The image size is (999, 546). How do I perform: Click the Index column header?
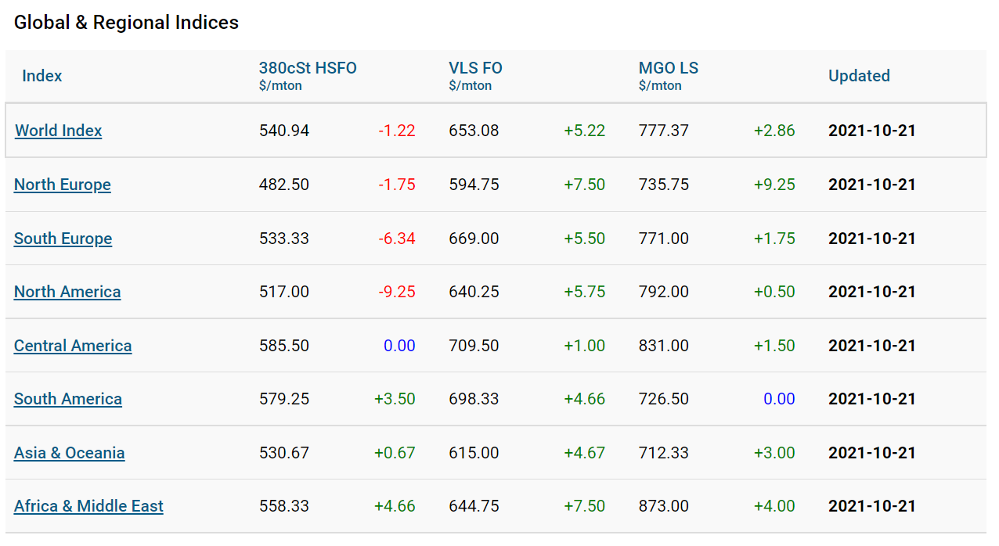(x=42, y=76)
◇ ◇ ◇ ◇ ◇
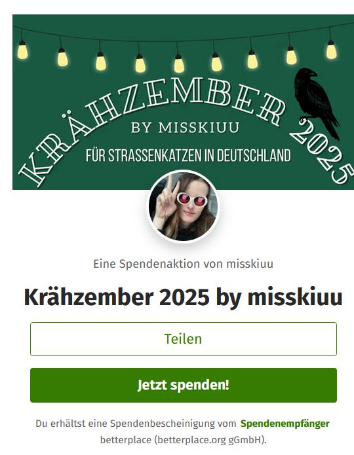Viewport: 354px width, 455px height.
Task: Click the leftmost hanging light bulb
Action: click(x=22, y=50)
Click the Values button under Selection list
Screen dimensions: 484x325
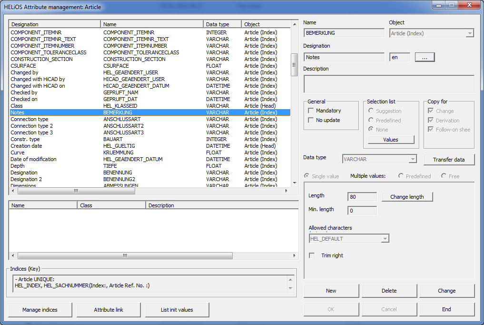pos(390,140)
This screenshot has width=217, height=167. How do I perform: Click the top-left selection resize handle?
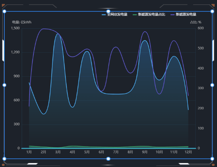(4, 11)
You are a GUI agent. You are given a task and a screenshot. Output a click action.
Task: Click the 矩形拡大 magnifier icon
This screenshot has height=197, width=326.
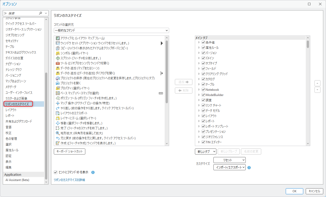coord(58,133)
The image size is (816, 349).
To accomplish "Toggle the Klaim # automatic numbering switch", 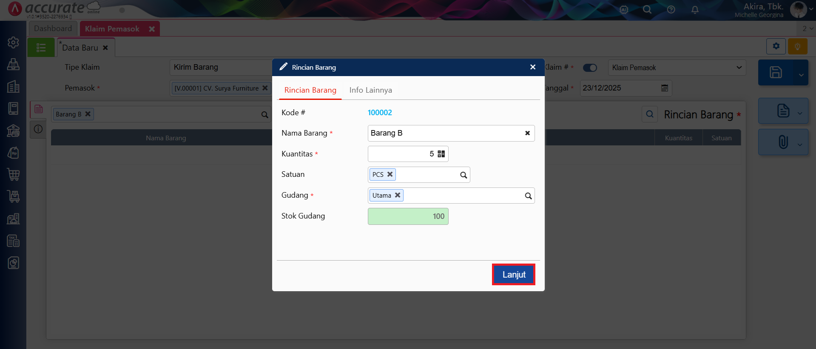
◇ ◇ ◇ ◇ ◇
Do this:
Write out the lines from the one containing "The image size is (999, 546)." down to the one containing "(x=42, y=76)", swapping "Index" for "Name" and keeping everything else the same. Leave the pictures out.

Solution to the problem:
The image size is (999, 546). How do I perform: Click the Name column header?
(x=42, y=76)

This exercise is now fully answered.